Hemocyte specific knock down of JNK signaling suppresses systemic growth. (A) Representative images for hemocytes stained with phospho-JNK (pJNK) in control (hml>+) versus TFAM RNAi (hml>UAS-TFAM-RNAi) larvae at 96 h AEL larvae. The scale bars represent 5 µm. (B) Quantification of relative pJNK fluorescent intensity in hemocytes (A). Data are presented as box plots (25%, median and 75% values) with error bars indicating the minimum and maximum values (*P<0.05, unpaired t-test). n (# of hemocytes)=36 (control) and 36 (TFAM-RNAi). (C) Quantification of relative fluorescent intensity of GFP-labelled hemocytes in control (hml>+) versus Bsk^DN (hml>Bsk^DN). Data are represented as mean±s.e.m., with individual data points plotted as symbols (*P<0.05 and ns, not significant, unpaired t-test). Number (n) of samples: 20 (control) and 22 (Bsk^DN). (D) Relative change in pupal volume was calculated based on the average value of control (hml>+) animals. Data are presented as mean±s.e.m. (*P<0.05 and ns, not significant, Mann–Whitney U-test) for control (hml>+) versus Bsk^DN (hml>Bsk^DN) animals. n of pupae: 206 (control), 206 (Bsk^DN). (E) Quantification of relative fluorescent intensity of GFP-labelled hemocytes in control (hml>+), TFAM RNAi (hml>UAS-TFAM RNAi), Kay RNAi (hml>UAS-Kay RNAi) and TFMA RNAi+Kay RNAi (hml>UAS-TFAM RNAi+UAS-Kay RNAi) larvae. Data are represented as mean±s.e.m., with individual data points plotted as symbols (*P<0.05 and ns, not significant, unpaired t-test). n of samples: 35 (control), 35 (TFAM RNAi), 24 (Kay RNAi), and 42 (TFAM RNAi+Kay RNAi). (F) Relative change in pupal volume was calculated based on the average value of control (hml>+) animals. Pupal volume data analysis in control (hml>+), TFAM RNAi (hml>UAS-TFAM RNAi), Kay RNAi (hml>UAS-Kay RNAi) and TFMA RNAi+Kay RNAi (hml>UAS-TFAM RNAi+UAS-Kay RNAi) larvae.
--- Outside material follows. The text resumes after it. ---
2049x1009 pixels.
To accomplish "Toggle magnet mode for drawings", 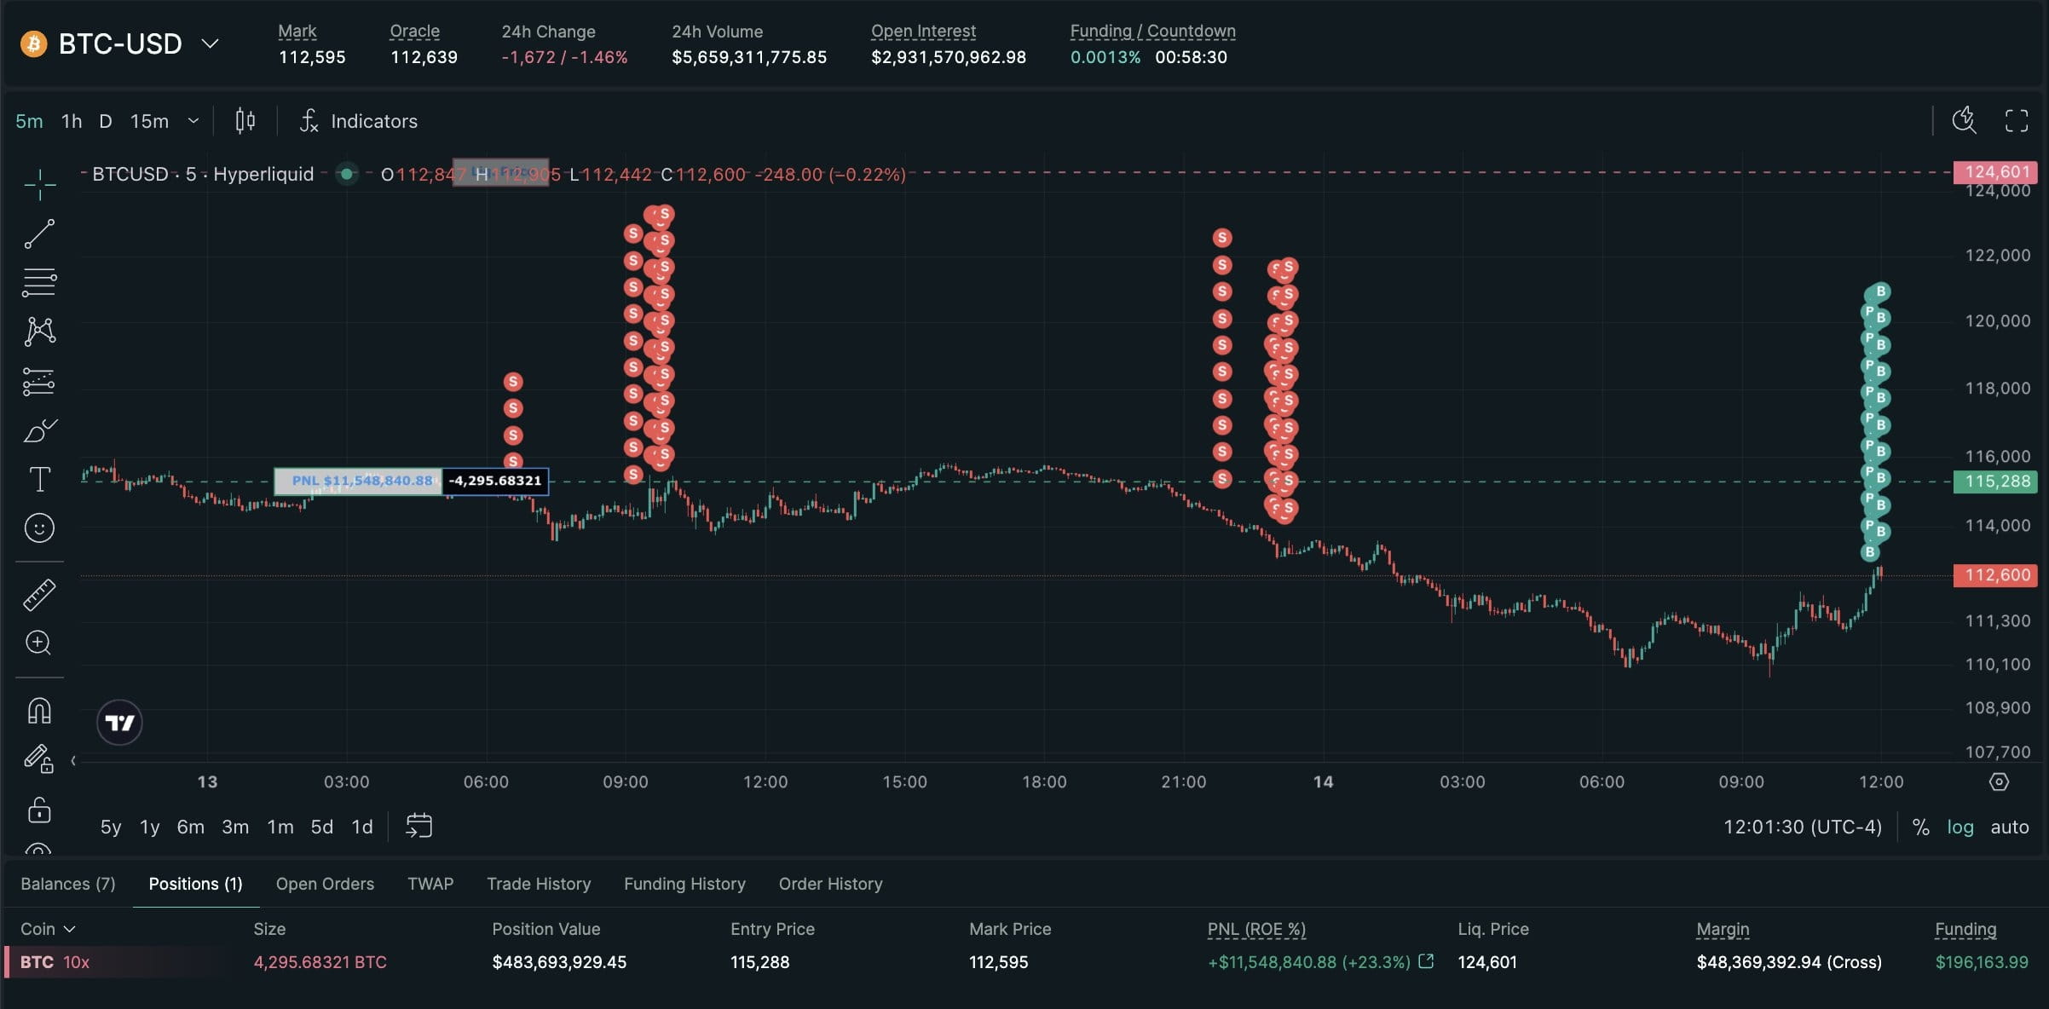I will coord(39,710).

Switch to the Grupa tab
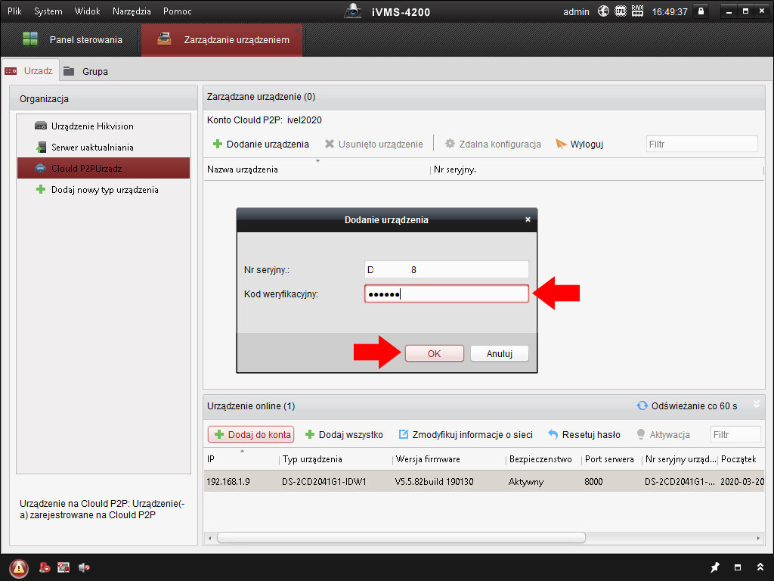click(94, 71)
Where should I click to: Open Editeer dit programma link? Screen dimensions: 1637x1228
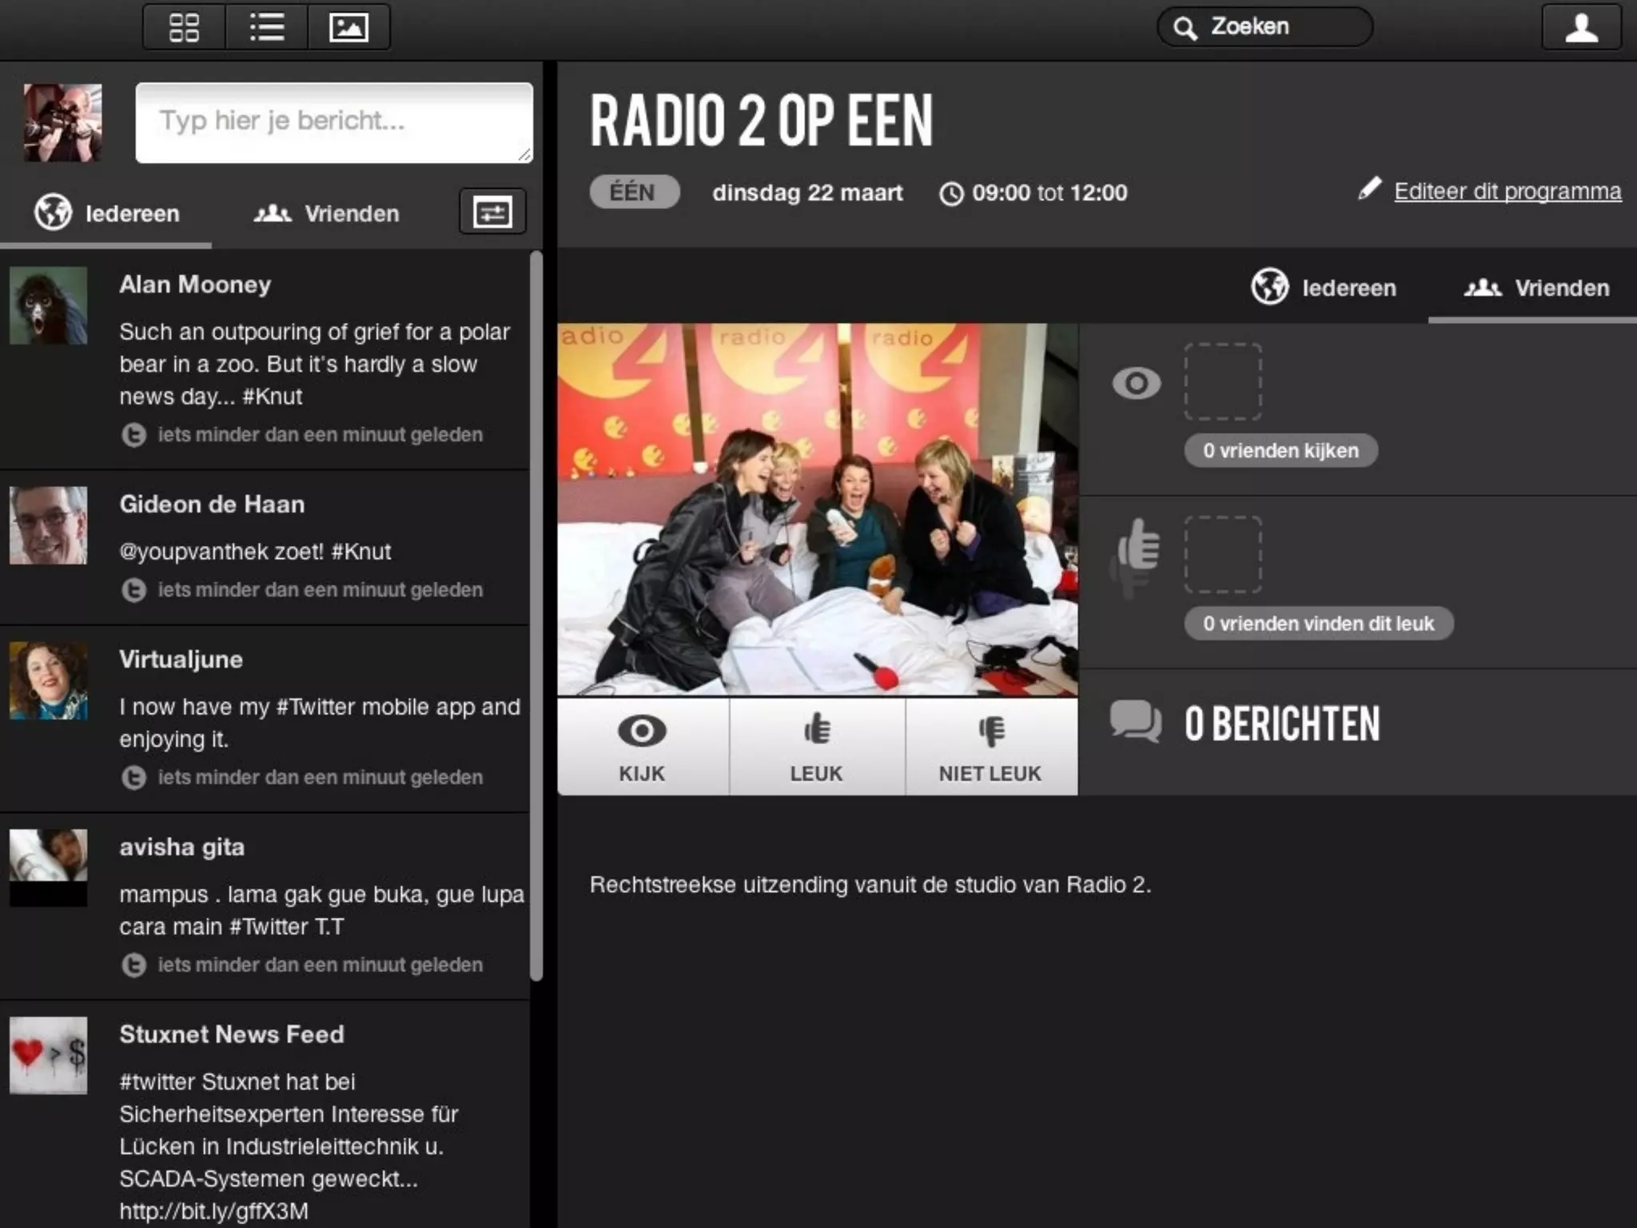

Data are represented as mean±s.e.m., with individual data points plotted as symbols (*P<0.05 and ns, not significant, unpaired t-test). n of samples: 180 (control), 202 (TFAM RNAi), 213 (Kay RNAi), and 200 (TFAM RNAi+Kay RNAi).

Fig. 5.

Hemocyte specific cytokine knock down suppresses body growth. (A) Hemocyte specific Eiger mRNA levels measured by qRT-PCR in control (hml>+) versus TFAM RNAi (hml>UAS-TFAM-RNAi) larvae at 120 h AEL. Data are represented as mean±s.e.m., with individual data points plotted as symbols (*P<0.05 and ns, not significant, unpaired t-test). Number (n) of samples: 7 (control) and 13 (TFAM RNAi). (B) Relative change in pupal volume of control (hml>+) versus Eiger RNAi (hml>UAS-Eiger RNAi) larvae. Data are presented as mean±s.e.m. (*P<0.05 and ns, not significant, Mann–Whitney U-test). n of pupae: 187 (control), 165 (Eiger RNAi). (C) Quantification of relative fluorescent intensity of GFP-labelled hemocytes in control (hml>+) versus Eiger RNAi (hml>UAS-Eiger RNAi) larvae. Data are represented as mean±s.e.m., with individual data points plotted as symbols (*P<0.05 and ns, not significant, unpaired t-test). n of samples: 25 (control) and 24 (Eiger RNAi).

Fig. 6.

Low bioenergetic mitochondrial activity in hemocyte leads to suppression of systemic insulin signaling. When hemocyte mitochondrial OxPhos activity is low (for example following TFAM knockdown), expression of Eiger and the activity of the JNK pathway are reduced. Under these conditions, dILP2 secretion from the brain IPC cells and systemic insulin signaling are reduced leading to reduced animal growth and development.